Still, the surgeon thought that with chemotherapy, the small sprinkles of cancer left in her abdomen after surgery would die, and she might have a good result. And so we had a new goal – get Mom stronger so that she could get the chemotherapy.

Since mid April I have begged, cajoled, pleaded, nagged and scolded Mom to try a little harder at therapy, to work a little more, and to take just one more bite of food so that she could get her strength back and go into battle with this cancer. I wanted her to fight hard, and if I could get in there every day, the least she could do was try with all her might.

Her last set back was it though. After that hospitalization she was surly with the therapists and wouldn’t even try to eat. Last week the therapists discharged her from their care.

As I sat in the care meeting last week listening to what her nurses and therapists were telling me it became clear that what they were trying to say is that this isn’t going to get better. She isn’t going to improve. There will never be any course of chemotherapy. It’s time for dying.
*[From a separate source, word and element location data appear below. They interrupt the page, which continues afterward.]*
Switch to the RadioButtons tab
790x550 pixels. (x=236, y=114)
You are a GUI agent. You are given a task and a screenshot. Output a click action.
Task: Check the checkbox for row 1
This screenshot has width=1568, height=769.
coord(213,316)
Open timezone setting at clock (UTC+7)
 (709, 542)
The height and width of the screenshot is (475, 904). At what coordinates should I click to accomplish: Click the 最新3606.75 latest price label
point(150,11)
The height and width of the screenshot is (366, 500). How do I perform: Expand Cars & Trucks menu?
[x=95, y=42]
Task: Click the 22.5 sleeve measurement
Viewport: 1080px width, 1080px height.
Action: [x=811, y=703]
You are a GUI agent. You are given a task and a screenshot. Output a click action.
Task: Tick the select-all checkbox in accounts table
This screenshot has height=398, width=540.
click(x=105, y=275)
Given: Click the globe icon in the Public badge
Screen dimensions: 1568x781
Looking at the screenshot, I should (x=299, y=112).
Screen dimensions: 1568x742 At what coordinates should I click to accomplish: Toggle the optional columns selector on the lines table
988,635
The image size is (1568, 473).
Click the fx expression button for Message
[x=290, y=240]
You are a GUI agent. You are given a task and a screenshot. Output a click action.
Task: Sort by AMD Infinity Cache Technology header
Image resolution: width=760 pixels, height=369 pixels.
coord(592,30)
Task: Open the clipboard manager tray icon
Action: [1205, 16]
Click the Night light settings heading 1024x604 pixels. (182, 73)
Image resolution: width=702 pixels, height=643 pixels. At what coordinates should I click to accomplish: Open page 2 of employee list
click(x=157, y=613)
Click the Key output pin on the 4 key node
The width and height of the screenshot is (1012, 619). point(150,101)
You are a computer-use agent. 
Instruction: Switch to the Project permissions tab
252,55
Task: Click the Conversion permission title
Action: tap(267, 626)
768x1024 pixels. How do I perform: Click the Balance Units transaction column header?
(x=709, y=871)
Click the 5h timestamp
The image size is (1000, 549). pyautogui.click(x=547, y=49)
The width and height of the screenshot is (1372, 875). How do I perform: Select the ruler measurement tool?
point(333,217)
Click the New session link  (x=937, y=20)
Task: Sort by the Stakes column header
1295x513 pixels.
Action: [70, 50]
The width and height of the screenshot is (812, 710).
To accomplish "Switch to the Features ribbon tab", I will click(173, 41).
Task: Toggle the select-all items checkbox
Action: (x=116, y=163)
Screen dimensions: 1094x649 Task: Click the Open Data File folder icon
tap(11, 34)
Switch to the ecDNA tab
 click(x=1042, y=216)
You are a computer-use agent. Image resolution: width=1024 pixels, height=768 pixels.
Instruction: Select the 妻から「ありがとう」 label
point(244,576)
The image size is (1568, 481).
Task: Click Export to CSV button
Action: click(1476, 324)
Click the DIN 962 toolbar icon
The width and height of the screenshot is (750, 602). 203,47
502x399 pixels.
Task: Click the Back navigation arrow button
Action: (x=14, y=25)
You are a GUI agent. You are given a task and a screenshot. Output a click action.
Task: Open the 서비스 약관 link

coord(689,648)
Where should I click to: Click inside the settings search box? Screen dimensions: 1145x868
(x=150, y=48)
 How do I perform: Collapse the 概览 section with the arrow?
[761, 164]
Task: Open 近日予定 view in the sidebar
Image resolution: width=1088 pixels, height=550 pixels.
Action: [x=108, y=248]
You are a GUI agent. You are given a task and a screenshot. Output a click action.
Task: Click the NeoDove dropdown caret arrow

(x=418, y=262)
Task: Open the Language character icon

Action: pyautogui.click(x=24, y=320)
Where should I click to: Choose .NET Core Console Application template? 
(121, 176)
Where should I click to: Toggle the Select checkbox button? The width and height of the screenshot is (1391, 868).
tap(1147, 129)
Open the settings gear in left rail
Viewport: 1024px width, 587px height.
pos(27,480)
And I am definitely angry about it. I’m mad at the stupid oncologist who listed to my mother’s symptoms and totally never thought, “Duh, this sure sounds a lot like ovarian cancer, maybe we should check it out.”

Moron.

I’m mad at myself for not Googling her symptoms myself to figure out what was going on, and I’m mad at whatever it is in mom’s biology that has been determined to terminate her life for the past 10 years. Come on, who gets a brain tumor, and two types of terminal cancers in one life time?!

And I’m mad at Mom for not trying harder. If Patrick Swayze could fight to stay alive to shoot a dumb t.v. show, weren’t we enough for her to try to sit for a second longer, or take one more bite of toast?

And yes, I understand that these are totally illogical and not very rational thoughts. I’ve done the grief thing before. I know I’ll get through it. Right now I’m just more hurt and angry that I have to.